La Iglesia católica tiene todo el derecho del mundo de defender sus convicciones morales, al igual que cualquier otra confesión respetuosa con la Constitución y las leyes, y no solo porque es la que con más seguidores cuenta, sino porque el Estado, neutral en materia religiosa, protege y garantiza este derecho. Es decir, que los congregados ayer en la plaza de Colón de Madrid para celebrar la eucaristía de la fiesta de la Sagrada Familia no hicieron otra cosa que ejercer un derecho.
Pero la organización convocante del acto, la Conferencia Episcopal Española, con su presidente a la cabeza, el cardenal Rouco Varela, soslayó un principio cívico de primer orden en una sociedad democrática: el respeto y la consideración debidas a las opiniones ajenas, aunque sean diametralmente diferentes a las propias en cualquier materia.
Si así lo hubiese hecho, habría tenido ocasión de caer en la cuenta de que no hay en España propagandistas del aborto ni perseguidores del concepto cristiano de familia.
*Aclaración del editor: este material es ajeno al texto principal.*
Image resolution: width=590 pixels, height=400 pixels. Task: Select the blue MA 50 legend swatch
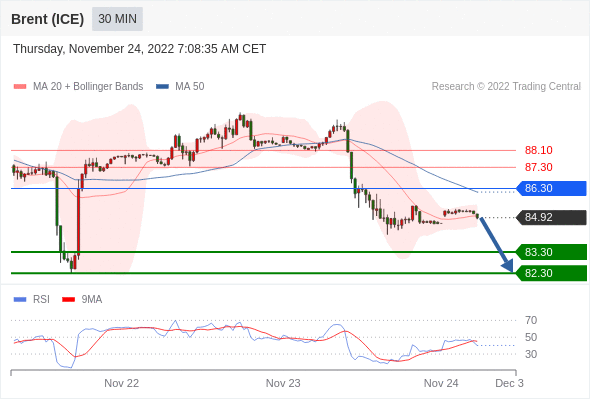pos(162,87)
Hay, eso sí, un problema social acuciante –los embarazos no deseados–, la necesidad de hacerle frente sin dogmatismos y la obligación de los poderes públicos de informar a los jóvenes a todas horas para que nadie confunda un recurso extremo –el aborto– con un método anticonceptivo.
Todo muy alejado de «la cultura del relativismo egoísta», en palabras de Rouco, y muy apegado al compromiso social que exhiben organizaciones católicas que seguramente ayer no se acercaron a la plaza de Colón. Las mismas organizaciones que, sin renunciar a su fe, no pueden compartir la idea del cardenal de que su punto de vista se atiene a la «ley natural» y quienes discrepan de él promueven «la cultura de la muerte».